New nonstop flights directly from major mainland cities to Hawaii’s neighbor islands, such as United’s just-announced service from Denver to Kona, has prompted Hawaiian and Aloha airlines to look long and hard at its money-losing interisland service.

And even though the carriers have cut the number of interisland flights by 14% and the number of seats by 20% in the past six months, those cuts may not be enough.

The carriers also have asked the U.S. Department of Transportation for an antitrust exemption so airline officials can sit down and work out a viable interisland strategy. The proposal, which the DOT accepted and will make a decision on by Oct. 1, allows the carriers to fly 50% of the services.

Keoni Wagner, spokesman for Hawaiian Airlines, affirmed that nonstop mainland-neighbor islands service has created less demand for interisland service.
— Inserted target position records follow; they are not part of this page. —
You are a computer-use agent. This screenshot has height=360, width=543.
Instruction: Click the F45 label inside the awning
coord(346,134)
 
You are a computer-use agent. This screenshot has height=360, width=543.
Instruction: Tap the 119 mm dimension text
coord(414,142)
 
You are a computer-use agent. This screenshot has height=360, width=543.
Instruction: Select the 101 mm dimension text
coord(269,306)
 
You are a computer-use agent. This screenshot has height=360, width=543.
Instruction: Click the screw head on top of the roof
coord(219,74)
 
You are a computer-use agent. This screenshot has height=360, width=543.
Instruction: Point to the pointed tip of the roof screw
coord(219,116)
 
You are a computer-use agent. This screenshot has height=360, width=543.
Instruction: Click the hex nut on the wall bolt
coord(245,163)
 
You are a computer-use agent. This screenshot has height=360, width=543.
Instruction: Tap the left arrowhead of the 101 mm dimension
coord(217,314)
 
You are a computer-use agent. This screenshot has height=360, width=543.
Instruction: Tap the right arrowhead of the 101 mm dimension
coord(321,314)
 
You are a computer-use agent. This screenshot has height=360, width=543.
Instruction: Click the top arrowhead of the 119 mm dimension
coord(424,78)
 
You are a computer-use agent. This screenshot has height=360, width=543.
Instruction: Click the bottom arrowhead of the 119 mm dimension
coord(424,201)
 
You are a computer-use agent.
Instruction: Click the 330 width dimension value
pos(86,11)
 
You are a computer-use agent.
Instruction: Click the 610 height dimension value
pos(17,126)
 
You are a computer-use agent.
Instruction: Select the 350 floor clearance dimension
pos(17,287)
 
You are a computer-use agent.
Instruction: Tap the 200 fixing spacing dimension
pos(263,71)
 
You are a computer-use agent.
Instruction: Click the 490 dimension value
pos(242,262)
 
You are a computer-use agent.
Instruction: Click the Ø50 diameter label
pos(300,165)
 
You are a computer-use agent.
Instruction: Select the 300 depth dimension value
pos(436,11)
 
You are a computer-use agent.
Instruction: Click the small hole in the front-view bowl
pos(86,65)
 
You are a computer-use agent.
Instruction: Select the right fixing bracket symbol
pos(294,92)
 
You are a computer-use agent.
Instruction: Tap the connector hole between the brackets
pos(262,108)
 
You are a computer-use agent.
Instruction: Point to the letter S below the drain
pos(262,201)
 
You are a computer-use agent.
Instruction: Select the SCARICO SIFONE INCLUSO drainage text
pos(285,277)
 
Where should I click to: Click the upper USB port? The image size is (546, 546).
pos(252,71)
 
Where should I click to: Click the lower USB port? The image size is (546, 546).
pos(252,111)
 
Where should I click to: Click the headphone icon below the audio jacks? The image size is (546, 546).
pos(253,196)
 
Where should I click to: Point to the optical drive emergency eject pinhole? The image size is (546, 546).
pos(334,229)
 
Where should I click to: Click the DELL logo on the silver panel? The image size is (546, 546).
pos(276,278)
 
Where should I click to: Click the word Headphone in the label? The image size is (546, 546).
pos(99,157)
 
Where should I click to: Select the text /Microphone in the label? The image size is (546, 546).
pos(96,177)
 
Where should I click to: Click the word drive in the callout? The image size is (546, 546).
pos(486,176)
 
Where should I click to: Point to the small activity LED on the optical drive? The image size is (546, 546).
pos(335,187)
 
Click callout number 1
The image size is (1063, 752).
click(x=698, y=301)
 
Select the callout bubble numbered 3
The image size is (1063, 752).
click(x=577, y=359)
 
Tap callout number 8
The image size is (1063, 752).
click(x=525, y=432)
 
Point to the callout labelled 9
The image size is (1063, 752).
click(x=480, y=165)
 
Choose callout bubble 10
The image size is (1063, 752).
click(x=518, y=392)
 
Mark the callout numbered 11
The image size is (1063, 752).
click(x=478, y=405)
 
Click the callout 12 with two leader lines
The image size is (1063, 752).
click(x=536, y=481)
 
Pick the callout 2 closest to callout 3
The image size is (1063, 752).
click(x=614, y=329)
He also said that the general downturn in travel, due to Sept. 11 and the flagging economy, hasn’t helped either.

By coordinating interisland service with Aloha, Wagner said the aim is to “reduce a state of overcapacity in this market that has built up over time. We would coordinate a reduction in total seat capacity in the market, with each carrier flying 50% of the capacity needed each month. We would not coordinate specific flight schedules or fares.”

Wagner said that if the plan is approved, the DOT will oversee its implementation.

In the not-so-distant past, interisland service generated up to 30% of the airlines’ revenue. But these are not normal times.

The proposed cutbacks, which would especially affect Hawaiian locals, are causing some apprehension over the prospect of less-frequent flights and higher fares. However, that fear is less of an issue since the proposed Hawaiian-Aloha merger was called off earlier this year.

Travel agents in Hawaii are watching the scenario with interest.

Danny Casey, president of the ASTA Hawaii chapter, said there has been “very little noticeable impact from any reductions in flights by either airline during the early part of the year.”

If the airlines’ proposed get-together passes scrutiny, Casey said Hawaii’s interisland travelers will need to adjust to a new way of traveling.

“Customers will have to start making their reservations much more in advance of travel to ensure their desired airline and flight times,” Casey said. “The days of just showing up at the airport with a coupon and catching the next available flight will be gone in most circumstances.”

Casey said brand loyalty may also disappear, replaced by when and where travelers need to go.

“Although several people have said that the combining of schedules will lead to higher prices, the reality is that interisland pricing is difficult to predict, because there are forces at work in the marketplace that push prices up and keep prices down,” he said.

Rachel Shimamoto of All Ways Travel in Honolulu agreed that something needs to be done.

“It’s like twins going on a diet it trims the schedules for a realistic fit,” Shimamoto said, noting that passengers have been spoiled with a lot of choices. “And perhaps they have to stick to taking the flight that’s booked; no more no-shows since there were so many flights to choose from.”